I'm Just Here for the Check

I can only describe my current career related mental state as being the final stage of professional grief: acceptance.

Things at Corporate Happy Fun Job are fun indeed. At present, I can best compare our management to my dating and mating habits prior to the boy:
1. Inability to learn from past mistakes
2. Noteworthy powers of denial
3. Insistence that a difference in appearance must indicate a difference in substance

Also similar? If I could go back in time, I would kick my own ass. And if I were the evil overlord, I would most assuredly be dispensing some ass kickings to the people captaining this particular ship of fools.

I have accepted that for the time being I should at least maintain at least a small amount of humility because I do have a relatively secure job, even if at times said job can best be likened to inserting pine cones into my butt. It is what it is.
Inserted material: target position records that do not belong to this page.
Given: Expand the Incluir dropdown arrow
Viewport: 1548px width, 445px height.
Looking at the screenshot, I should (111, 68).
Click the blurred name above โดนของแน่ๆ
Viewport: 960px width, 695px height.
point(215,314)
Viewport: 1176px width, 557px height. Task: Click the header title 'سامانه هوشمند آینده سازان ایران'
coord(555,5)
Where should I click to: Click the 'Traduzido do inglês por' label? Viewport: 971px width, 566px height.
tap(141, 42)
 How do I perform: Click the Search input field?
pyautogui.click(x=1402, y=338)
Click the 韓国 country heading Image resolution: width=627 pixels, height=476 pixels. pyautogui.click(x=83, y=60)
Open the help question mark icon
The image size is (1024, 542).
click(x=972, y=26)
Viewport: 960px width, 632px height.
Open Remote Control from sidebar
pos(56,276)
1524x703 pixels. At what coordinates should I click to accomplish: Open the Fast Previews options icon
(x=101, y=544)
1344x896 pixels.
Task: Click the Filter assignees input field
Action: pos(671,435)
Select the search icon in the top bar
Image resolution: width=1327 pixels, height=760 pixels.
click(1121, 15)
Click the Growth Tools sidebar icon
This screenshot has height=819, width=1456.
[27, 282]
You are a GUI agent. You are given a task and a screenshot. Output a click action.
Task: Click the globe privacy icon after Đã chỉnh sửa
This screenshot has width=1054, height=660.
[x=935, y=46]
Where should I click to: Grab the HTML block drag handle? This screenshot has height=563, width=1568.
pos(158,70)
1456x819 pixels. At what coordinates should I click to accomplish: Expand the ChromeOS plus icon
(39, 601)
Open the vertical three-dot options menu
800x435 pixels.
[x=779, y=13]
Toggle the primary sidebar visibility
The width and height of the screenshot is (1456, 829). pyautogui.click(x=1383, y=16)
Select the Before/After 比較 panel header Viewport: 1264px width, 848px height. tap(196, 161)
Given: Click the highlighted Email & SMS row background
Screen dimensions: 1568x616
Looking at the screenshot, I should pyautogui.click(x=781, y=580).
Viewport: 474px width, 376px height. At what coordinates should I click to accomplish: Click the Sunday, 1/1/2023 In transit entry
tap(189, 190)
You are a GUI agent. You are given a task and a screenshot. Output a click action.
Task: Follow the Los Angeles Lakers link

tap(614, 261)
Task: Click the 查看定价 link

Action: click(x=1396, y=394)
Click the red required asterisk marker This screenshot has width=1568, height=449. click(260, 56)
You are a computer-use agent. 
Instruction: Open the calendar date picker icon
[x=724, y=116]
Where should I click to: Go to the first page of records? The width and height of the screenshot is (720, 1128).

If I could travel back in time, shortly after I got done kicking my younger self in the head for her dating habits, I'd send her off to learn how to do something fucking useful. Alas, non. C'est la vie.

That being said, I am NOT A FUCKING IDIOT. So when I realized today that various co-workers and I were all more or less working for free in an increasingly vain effort to meet the whimsical flights of fancy--also known as goals--laid out by management, it took me approximately 30 seconds to decide that this shit was going to stop. I do, and will continue to, work my ass off. I do a difficult job and I do it well. However, it is a job. My family, my friends, my knitting, my booze, my books . . . these things are my life. My job is a Life Subsidizing Device.

What really blows me away about this entire thing is that so few of my co-workers were even really that pissed off about it. What the fuck, over? I get being afraid for one's job, but really? There is always a bum outside the blood bank looking for a handjob.

Whatever, I went and had a chat with the HR person that basically said we were being indirectly pressured to work for free. I believe she broke into a mild sweat and her butt cheeks took a bite out of her ergonomically correct office chair. That in itself was pretty much worth the conversation.

Seriously, fellow Pink Collar Wage Slaves. Repeat after me. "I am not your bitch."